Lomack is expected to quarantine at a homeless hotel operated by the Public Defender Association Equity Just Care Program. In a letter to the court, clinical supervisor Gigi Huang claimed Lomack is a model resident.
“It is our belief that John will continue to show progress at a 24/7 transitional housing program and work closely with our counselors on site,” Huang wrote.
But the KCPO is not so sure.
“We’re concerned with the defendant’s pattern of repeat behavior and are concerned it’s going to continue,” KCPO spokesperson Casey McNerthney told the Jason Rantz Show on KTTH. “We’re also concerned he’s unlikely to return to court with his extensive criminal history that includes warrant activity on 32 cases. Only a fraction of those cases [go] to the King County Prosecuting Attorney’s Office.”
McNerthney notes that most shoplifting cases are referring to the City Attorney’s Office. But, he notes, “when there is an extenuating circumstance like this case involving a prolific offender, we file a felony case.”

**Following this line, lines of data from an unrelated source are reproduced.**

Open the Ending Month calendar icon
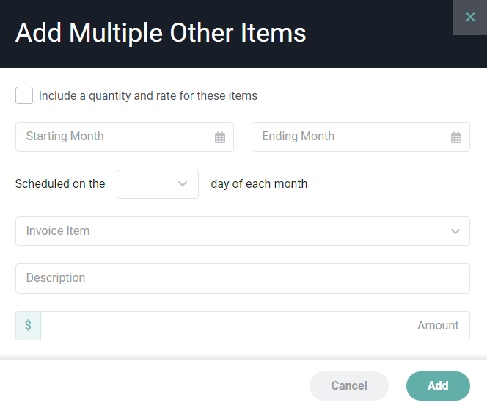Viewport: 487px width, 408px height. point(456,137)
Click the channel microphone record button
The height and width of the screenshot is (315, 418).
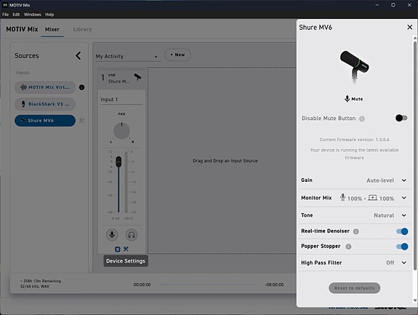coord(112,235)
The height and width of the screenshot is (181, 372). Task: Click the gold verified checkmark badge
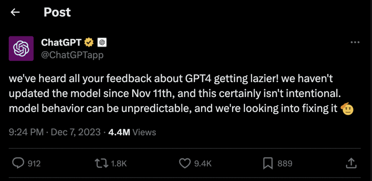89,43
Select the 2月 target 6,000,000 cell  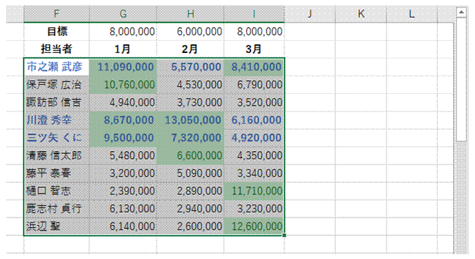(x=191, y=31)
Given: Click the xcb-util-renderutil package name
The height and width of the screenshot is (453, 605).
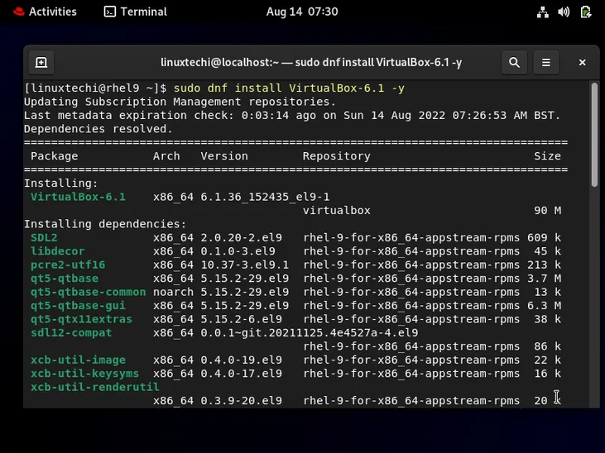Looking at the screenshot, I should pyautogui.click(x=94, y=387).
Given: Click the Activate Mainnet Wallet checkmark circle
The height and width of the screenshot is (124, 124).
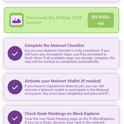Looking at the screenshot, I should pyautogui.click(x=15, y=87).
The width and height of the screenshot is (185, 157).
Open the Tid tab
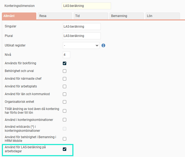[90, 16]
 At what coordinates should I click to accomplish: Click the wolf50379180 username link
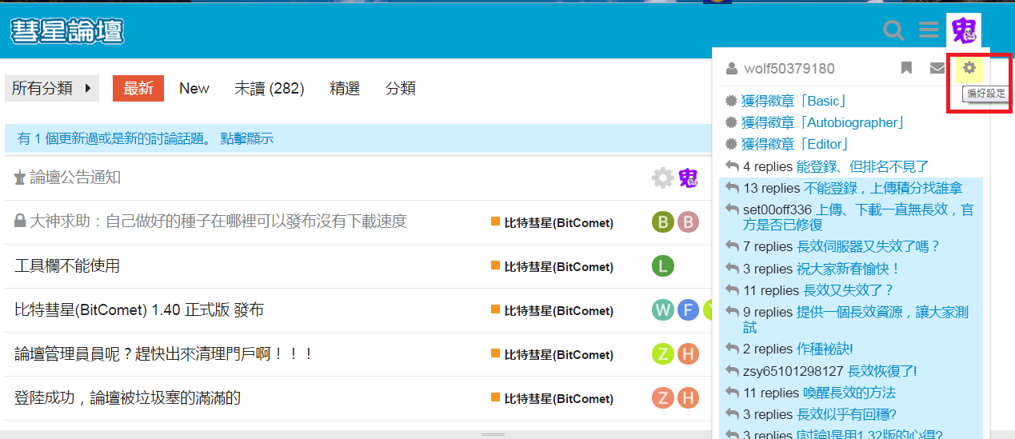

On a recent visit to the Target in downtown Seattle, a guard told me theft happens about every 10 minutes. He wasn’t kidding. I saw two shoplifting attempts in just 12 minutes. Target is, of course, not the only business impacted in the downtown core.
Homeless people have completely taken over downtown Seattle. City leaders do little to address the violence, open-air drug use, and rampant shoplifting.
City councilmembers flatly don’t care; they just tell you they do in press releases where they don’t face any questions or pushback. It helps keep them from accountability. They continue to maintain, however, that they won’t support meaningful moves on the homelessness crisis until there is free housing to offer. In the meantime, they’ll sacrifice the city center. How progressive.
Meanwhile, Mayor Bruce Harrell, who said he’d attack the issue, has yet to make any moves. It’s early in his administration, but you’d think there’d be something on one of the biggest issues facing the city. I did not reach out to his office for comment because I don’t need another meaningless statement on this topic.